Head of government: Prime Minister, appointed by the National People's Congress, presides over the State Council.

Legislature: The National People's Congress (Quanguo Renmin Daibiao Dahui) is a unicameral legislature with 2,979 members, who serve five-year terms. Its members are supposedly elected by municipal, regional, and provincial people's congresses. In practice its membership is determined by the Communist Party. The last elections were held in February 1998.
Electoral authority: The Ministry of Civil Affairs administers the election of members of the National People's Congress, under the supervision of the Communist Party.
Freedom House 2005 rating: Political Rights 7, Civil Liberties 6

Political history

When the Chinese monarchy was overthrown in 1912, the new republican government made a brief attempt to establish a western-style democracy. In 1913, there was an election (using a system of indirect voting) for a Parliament consisting of a Senate and a House of Representatives. In 1918, the franchise was extended and voters elected a new Parliament which lasted until 1923. But full democracy was not attained, and the weak republican government was unable to establish control of the country.

During the 1920s and '30s China slid into warlordism and civil war, aggravated from 1931 onwards by Japanese interference and eventually full-scale invasion. The two parties contending for control of China, the Guomindang (Nationalists) and the Communists, were equally authoritarian. In 1928 Chiang Kai-shek's Guomindang regime established a Legislative Yuan or Parliament, but this was not directly elected.

After the defeat of Japan the Nationalist government regained control of most of the country, and a new constitution was promulgated. Elections were held in November 1947, again using a system of indirect election. The Legislative Yuan elected in 1947 moved to Taiwan in 1949 and was not dissolved until 1992.


Mao Zedong proclaims the
People's Republic of China

By 1947 the Communists had launched a new civil war, which was to result in 1949 in the conquest of the whole country except Taiwan and the establishment of the People's Republic, led by Mao Zedong. The Communists established a People's Republic on the Soviet model, in which the Communist Party held all power and no opposition was tolerated.

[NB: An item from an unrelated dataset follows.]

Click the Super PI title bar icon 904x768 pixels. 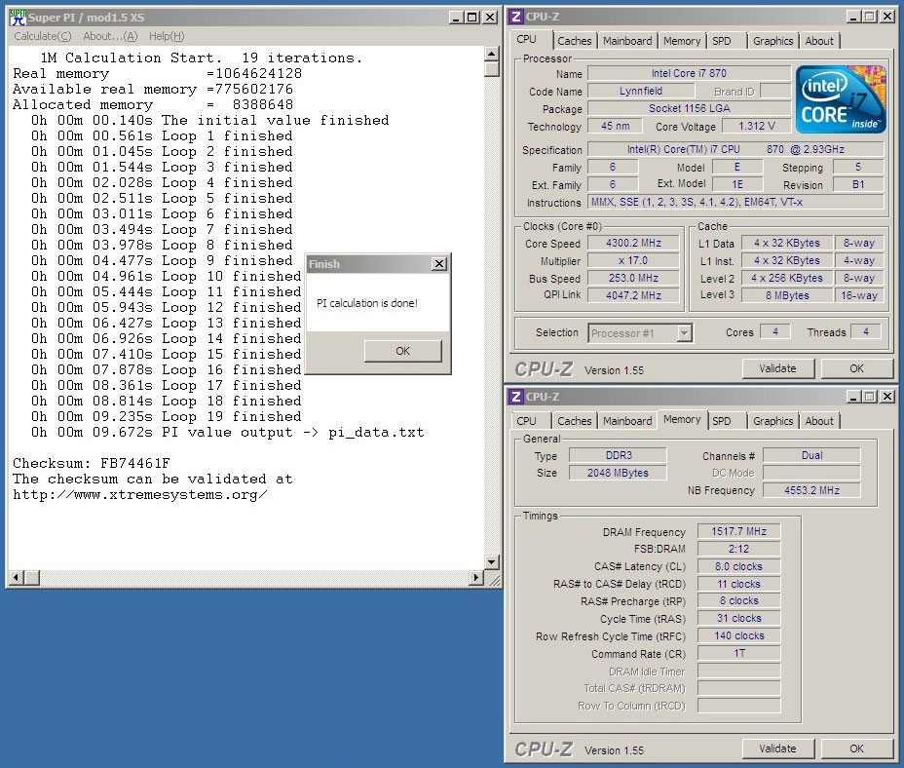(x=18, y=17)
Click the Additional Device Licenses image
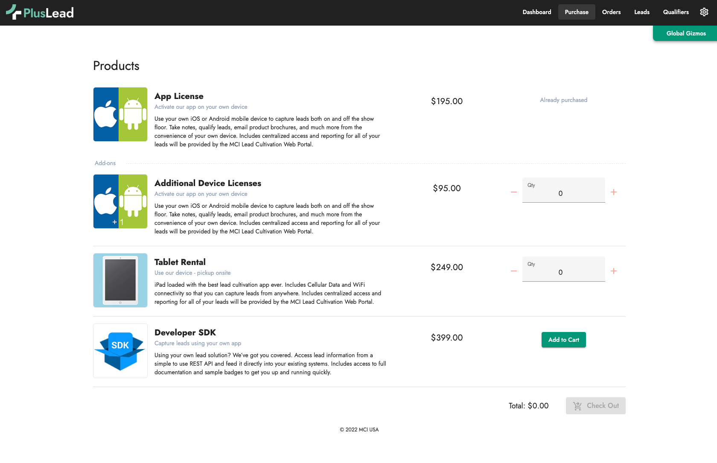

The Communists have retained power ever since, although there has been a certain amount of political liberalisation since Mao's death in 1976. Despite the sweeping economic changes it has carried out under Deng Xiaoping and his successors, the Communist Party remains adamant that there will be no move to multi-party politics or free elections.

Jiang Zemin was President of China and Communist Party leader from 1993. In 2002 he vacated his party position to Hu Jintao, and in 2003 he stepped down as President, but he still wields considerable power from behind the scenes

Human Rights Watch's 2002 Report on China noted that "Concerned with maintaining economic and social stability, leaders in Beijing appeared to calculate carefully when to tread lightly and when to crack down hard. They responded to major, well-coordinated, and sustained worker protests in China's northeast with only minimum force; moderated the response to disclosures of their failure to tackle the HIV/AIDS crisis effectively; and, when accused of abusing psychiatric science by incarcerating political offenders in mental hospitals, expressed some willingness to cooperate with the World Psychiatric Association.

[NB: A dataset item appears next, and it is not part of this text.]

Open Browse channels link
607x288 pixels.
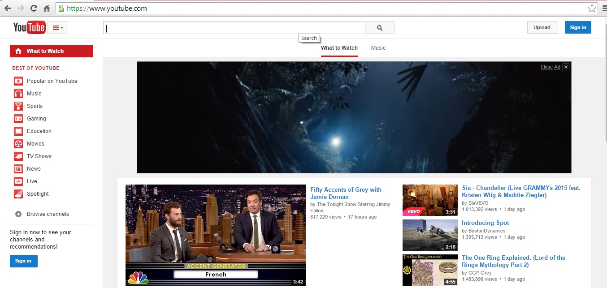48,214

"Chinese authorities continued to reform the legal system and professionalise judicial personnel, and agreed to include human rights training for law enforcement officials as part of a technical cooperation program with the United Nations.

"The leadership moved unequivocally, however, to limit free expression and build a firewall around the Internet, to destroy Falungong even beyond China's borders, and to eliminate dissident challenges. In Tibet, the government welcomed representatives of the exiled Dalai Lama for the first time since 1993, even as it continued to repress religious belief and expression."